-- ACTION ITEM --
Please give back only the lines below from the one containing "Instruction: Click the compass" to the one containing "Task: Open the 결제 서비스 menu", each repeated word for word, both ends included.

[Stored data]
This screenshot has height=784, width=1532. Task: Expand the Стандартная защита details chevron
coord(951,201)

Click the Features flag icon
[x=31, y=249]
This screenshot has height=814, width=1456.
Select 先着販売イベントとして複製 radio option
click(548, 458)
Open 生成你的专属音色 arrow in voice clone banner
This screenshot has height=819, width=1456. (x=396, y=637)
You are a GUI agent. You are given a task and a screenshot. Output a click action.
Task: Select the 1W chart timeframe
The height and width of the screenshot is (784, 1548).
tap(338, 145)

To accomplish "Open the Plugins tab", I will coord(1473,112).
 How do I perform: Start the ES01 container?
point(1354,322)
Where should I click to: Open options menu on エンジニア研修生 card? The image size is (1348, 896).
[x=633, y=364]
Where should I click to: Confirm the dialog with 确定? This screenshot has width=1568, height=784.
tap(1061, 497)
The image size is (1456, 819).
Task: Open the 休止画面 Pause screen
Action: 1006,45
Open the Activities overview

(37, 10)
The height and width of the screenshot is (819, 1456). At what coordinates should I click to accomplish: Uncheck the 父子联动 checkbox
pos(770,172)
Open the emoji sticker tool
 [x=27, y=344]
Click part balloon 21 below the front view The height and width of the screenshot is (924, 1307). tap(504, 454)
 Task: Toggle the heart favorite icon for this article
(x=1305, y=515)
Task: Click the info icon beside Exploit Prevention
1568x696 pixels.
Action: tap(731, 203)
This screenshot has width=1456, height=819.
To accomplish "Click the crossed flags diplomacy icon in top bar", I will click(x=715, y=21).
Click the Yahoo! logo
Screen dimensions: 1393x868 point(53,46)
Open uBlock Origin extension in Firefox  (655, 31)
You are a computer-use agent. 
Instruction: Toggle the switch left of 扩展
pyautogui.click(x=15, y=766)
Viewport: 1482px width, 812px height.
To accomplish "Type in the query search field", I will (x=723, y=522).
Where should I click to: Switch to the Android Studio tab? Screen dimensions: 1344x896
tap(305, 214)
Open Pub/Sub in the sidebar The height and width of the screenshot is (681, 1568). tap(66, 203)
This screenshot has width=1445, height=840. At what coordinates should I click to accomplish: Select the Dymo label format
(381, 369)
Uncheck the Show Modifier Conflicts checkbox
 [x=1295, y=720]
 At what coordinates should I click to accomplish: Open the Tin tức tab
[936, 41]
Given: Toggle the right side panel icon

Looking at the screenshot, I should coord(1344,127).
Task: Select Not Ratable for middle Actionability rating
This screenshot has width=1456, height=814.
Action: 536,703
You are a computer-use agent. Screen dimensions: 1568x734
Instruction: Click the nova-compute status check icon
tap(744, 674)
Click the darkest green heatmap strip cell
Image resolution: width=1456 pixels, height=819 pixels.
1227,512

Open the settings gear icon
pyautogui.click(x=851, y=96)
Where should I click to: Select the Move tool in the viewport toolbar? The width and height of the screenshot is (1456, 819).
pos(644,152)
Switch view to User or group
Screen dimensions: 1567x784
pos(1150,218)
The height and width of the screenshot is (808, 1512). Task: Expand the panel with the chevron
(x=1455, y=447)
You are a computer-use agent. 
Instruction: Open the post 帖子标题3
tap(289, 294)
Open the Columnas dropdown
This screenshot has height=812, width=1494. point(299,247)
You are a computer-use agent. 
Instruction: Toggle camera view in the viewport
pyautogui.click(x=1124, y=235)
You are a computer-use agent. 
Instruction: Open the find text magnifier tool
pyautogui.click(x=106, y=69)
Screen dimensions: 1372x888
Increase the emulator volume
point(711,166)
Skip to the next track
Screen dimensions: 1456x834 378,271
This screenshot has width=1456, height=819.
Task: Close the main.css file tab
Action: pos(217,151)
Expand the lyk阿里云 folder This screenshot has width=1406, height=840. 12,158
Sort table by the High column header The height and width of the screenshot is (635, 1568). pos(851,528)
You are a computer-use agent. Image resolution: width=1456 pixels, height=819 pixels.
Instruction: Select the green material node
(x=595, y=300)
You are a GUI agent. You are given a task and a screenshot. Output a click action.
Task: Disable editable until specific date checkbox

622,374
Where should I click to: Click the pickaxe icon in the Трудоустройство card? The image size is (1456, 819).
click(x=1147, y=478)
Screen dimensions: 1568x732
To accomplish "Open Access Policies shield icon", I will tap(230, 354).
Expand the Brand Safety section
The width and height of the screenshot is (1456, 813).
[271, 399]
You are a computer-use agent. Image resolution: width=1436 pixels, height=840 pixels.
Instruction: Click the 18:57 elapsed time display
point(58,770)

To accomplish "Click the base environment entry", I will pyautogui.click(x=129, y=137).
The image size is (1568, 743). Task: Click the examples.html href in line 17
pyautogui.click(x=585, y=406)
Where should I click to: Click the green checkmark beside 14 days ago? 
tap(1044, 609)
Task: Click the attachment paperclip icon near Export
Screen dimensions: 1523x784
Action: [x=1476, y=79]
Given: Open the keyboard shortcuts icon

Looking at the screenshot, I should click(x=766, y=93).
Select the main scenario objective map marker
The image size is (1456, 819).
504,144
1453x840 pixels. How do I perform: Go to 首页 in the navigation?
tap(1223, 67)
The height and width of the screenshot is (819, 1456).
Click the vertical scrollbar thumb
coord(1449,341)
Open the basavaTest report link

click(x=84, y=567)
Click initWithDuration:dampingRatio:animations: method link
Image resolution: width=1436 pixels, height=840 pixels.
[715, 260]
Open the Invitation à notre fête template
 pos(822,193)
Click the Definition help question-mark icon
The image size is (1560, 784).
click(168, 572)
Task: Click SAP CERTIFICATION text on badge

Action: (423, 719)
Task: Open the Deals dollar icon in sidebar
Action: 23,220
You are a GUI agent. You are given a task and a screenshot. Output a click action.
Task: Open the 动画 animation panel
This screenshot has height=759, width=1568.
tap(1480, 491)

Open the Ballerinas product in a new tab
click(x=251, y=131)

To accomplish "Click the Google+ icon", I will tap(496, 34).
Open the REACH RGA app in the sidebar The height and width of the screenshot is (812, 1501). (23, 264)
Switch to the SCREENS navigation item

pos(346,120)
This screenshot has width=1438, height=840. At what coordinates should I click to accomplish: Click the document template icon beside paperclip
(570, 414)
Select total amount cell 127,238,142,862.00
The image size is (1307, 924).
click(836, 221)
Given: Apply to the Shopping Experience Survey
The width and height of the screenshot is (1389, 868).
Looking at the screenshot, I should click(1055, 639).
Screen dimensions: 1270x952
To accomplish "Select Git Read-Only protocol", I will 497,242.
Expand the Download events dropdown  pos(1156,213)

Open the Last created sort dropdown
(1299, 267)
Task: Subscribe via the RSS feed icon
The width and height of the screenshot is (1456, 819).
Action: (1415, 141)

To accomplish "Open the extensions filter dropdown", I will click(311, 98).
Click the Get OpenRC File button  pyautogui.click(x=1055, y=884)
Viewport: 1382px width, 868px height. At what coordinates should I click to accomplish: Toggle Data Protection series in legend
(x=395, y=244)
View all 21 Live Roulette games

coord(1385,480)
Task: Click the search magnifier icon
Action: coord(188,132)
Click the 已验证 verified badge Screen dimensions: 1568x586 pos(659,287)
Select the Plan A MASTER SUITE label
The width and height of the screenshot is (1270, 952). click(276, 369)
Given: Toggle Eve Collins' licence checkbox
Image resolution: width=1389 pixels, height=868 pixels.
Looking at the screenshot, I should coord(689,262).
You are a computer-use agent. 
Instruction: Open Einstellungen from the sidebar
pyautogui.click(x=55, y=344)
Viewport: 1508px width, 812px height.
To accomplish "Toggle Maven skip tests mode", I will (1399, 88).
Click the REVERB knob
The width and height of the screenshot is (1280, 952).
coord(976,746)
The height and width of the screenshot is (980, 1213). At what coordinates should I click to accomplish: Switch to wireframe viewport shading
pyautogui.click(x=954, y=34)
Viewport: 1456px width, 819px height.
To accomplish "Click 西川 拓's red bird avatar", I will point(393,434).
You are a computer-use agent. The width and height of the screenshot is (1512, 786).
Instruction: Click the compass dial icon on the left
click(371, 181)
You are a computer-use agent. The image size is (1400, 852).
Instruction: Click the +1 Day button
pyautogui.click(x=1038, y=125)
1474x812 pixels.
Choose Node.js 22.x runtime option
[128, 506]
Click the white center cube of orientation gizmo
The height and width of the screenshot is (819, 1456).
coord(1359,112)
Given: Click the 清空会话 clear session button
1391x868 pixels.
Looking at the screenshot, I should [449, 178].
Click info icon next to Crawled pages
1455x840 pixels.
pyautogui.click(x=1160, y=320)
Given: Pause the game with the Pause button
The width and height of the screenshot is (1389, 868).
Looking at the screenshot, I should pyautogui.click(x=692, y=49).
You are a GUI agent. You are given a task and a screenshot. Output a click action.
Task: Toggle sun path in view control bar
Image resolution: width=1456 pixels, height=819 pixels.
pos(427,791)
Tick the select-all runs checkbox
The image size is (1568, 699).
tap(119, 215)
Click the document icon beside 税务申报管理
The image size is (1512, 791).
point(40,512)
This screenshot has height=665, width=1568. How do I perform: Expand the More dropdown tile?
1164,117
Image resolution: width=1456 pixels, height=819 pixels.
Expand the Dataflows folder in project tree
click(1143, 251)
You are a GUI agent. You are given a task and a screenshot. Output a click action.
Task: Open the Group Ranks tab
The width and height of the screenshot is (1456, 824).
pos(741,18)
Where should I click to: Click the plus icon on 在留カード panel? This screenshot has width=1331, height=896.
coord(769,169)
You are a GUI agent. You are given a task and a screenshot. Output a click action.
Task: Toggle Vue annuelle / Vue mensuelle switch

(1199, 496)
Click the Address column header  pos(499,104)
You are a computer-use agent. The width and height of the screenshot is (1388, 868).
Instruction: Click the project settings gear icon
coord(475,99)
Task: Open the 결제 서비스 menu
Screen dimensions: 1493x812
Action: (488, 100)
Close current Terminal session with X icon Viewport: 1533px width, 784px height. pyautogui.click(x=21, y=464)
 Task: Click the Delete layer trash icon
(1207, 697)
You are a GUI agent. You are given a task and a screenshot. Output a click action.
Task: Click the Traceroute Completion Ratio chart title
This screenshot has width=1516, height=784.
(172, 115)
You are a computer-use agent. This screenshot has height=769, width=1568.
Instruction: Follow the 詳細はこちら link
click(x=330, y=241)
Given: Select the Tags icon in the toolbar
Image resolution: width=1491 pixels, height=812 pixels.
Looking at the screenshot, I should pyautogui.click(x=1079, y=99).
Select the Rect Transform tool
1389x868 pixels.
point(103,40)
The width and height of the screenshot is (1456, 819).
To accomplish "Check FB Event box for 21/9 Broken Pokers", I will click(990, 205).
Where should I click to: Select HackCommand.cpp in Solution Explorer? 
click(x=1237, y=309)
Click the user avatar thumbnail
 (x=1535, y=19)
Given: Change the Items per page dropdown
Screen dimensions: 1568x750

-- RESULT --
Instruction: Click the compass dial icon on the left
click(371, 181)
You are a computer-use agent. The image size is (1400, 852).
Instruction: Click the +1 Day button
pyautogui.click(x=1038, y=125)
1474x812 pixels.
Choose Node.js 22.x runtime option
[128, 506]
Click the white center cube of orientation gizmo
The height and width of the screenshot is (819, 1456).
coord(1359,112)
Given: Click the 清空会话 clear session button
1391x868 pixels.
Looking at the screenshot, I should [449, 178].
Click info icon next to Crawled pages
1455x840 pixels.
pyautogui.click(x=1160, y=320)
Given: Pause the game with the Pause button
The width and height of the screenshot is (1389, 868).
Looking at the screenshot, I should pyautogui.click(x=692, y=49).
You are a GUI agent. You are given a task and a screenshot. Output a click action.
Task: Toggle sun path in view control bar
Image resolution: width=1456 pixels, height=819 pixels.
pos(427,791)
Tick the select-all runs checkbox
The image size is (1568, 699).
tap(119, 215)
Click the document icon beside 税务申报管理
The image size is (1512, 791).
point(40,512)
This screenshot has height=665, width=1568. How do I perform: Expand the More dropdown tile?
1164,117
Image resolution: width=1456 pixels, height=819 pixels.
Expand the Dataflows folder in project tree
click(1143, 251)
You are a GUI agent. You are given a task and a screenshot. Output a click action.
Task: Open the Group Ranks tab
The width and height of the screenshot is (1456, 824).
pos(741,18)
Where should I click to: Click the plus icon on 在留カード panel? This screenshot has width=1331, height=896.
coord(769,169)
You are a GUI agent. You are given a task and a screenshot. Output a click action.
Task: Toggle Vue annuelle / Vue mensuelle switch

(1199, 496)
Click the Address column header  pos(499,104)
You are a computer-use agent. The width and height of the screenshot is (1388, 868).
Instruction: Click the project settings gear icon
coord(475,99)
Task: Open the 결제 서비스 menu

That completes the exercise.